Document:

--------------------------------------------------

The Moral Commitment to Return Artwork Wrongfully Taken By the Nazi Regime




The painting at issue, as shown on the collections pages of the Thyssen-Bornemisza National Museum.


The moral commitment to return an impressionist painting sold under coercion was undermined by the law of Spain, according to a report by the Art Newspaper. The painting at issue, Camille Pissarro’s Rue St. Honoré of 1897, was forcibly sold by the original Jewish owner for a mere $360 so that she could obtain an exit visa to escape Nazi Germany.

The 1976 sale of the painting in New York to Baron Hans Heinrich Thyssen-Bornemisza raised “numerous red flags” said the judge in the case. Nonetheless, the U.S. Second Circuit Court of Appeals determined that Spanish law applied.  According to the decision, Spanish law requires that the buyer, Thyssen-Bornemisza, had to have “actual knowledge” of the earlier wrongful acts to effectively nullify the current ownership. The court did not find that there was actual knowledge of the earlier coerced sale, and therefore decided that the painting is owned by the Thyssen-Bornemisza National Museum of Spain.

--------------------------------------------------

Items:
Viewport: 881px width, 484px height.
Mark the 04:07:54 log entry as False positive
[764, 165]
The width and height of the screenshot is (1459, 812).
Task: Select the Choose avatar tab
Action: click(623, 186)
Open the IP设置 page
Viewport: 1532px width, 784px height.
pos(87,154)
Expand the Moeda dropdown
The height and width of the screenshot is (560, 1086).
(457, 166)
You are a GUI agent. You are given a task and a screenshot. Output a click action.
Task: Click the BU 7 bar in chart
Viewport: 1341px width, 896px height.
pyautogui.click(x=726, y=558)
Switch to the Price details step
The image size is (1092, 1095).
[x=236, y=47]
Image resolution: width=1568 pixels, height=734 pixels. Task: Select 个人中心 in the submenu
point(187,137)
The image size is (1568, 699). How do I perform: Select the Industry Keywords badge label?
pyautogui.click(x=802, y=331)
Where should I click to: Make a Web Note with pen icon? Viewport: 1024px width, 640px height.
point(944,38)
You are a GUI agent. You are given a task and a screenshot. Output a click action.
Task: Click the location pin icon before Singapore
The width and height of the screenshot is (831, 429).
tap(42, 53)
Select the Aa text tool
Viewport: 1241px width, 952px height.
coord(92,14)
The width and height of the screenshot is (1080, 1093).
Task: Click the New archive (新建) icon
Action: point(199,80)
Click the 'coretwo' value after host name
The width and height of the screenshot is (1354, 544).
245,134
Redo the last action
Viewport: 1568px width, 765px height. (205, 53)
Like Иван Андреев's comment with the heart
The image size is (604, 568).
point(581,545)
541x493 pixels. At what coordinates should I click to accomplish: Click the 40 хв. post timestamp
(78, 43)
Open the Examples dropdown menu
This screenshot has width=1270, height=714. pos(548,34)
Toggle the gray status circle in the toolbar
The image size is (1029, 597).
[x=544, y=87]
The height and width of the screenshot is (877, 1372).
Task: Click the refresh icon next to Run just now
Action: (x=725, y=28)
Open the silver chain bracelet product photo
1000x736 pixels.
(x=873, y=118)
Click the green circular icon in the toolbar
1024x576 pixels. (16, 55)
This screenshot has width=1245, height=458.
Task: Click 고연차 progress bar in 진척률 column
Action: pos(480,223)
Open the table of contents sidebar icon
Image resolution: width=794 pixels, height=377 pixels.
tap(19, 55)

--------------------------------------------------

What you need to do:
1. In the Pissarro article, which court determined that Spanish law applied?
2. Print the Pissarro article from "The Moral Commitment to Return Artwork" to "escape Nazi Germany.".
3. Proceed with the Pissarro article from the point where it stops.

Solved tasks:
1. The U.S. Second Circuit Court of Appeals.

2.
The Moral Commitment to Return Artwork Wrongfully Taken By the Nazi Regime




The painting at issue, as shown on the collections pages of the Thyssen-Bornemisza National Museum.


The moral commitment to return an impressionist painting sold under coercion was undermined by the law of Spain, according to a report by the Art Newspaper. The painting at issue, Camille Pissarro’s Rue St. Honoré of 1897, was forcibly sold by the original Jewish owner for a mere $360 so that she could obtain an exit visa to escape Nazi Germany.

3.
Thyssen-Bornemisza National Museum, according to the museum’s website, originally consisted of “Europe’s largest private art collection.” The collection was purchased by the government of Spain and moved to Madrid in 1992. The painting was apparently purchased by Spain in either 1992 or 1993 from Baron Hans Heinrich Thyssen-Bornemisza.

Although Thyssen-Bornemisza National Museum already issued a “refusal to return the painting,” the judge’s statement implies that the right thing for the museum to do would be to return the painting to the heirs of Lilly Cassirer Neubauer. Given the prior refusal, this seems doubtful.

Spain is a signatory to the international commitment to return Nazi looted artwork, known as the Washington Principles. However, Artnet reports that Spain is one of a handful of countries that has “made the least effort towards upholding the Washington Principles and returning looted works.” The question is whether Spain will step up now and honor its “moral commitments” or not.


The Art Newspaper | Laura Gilbert May 1, 2019.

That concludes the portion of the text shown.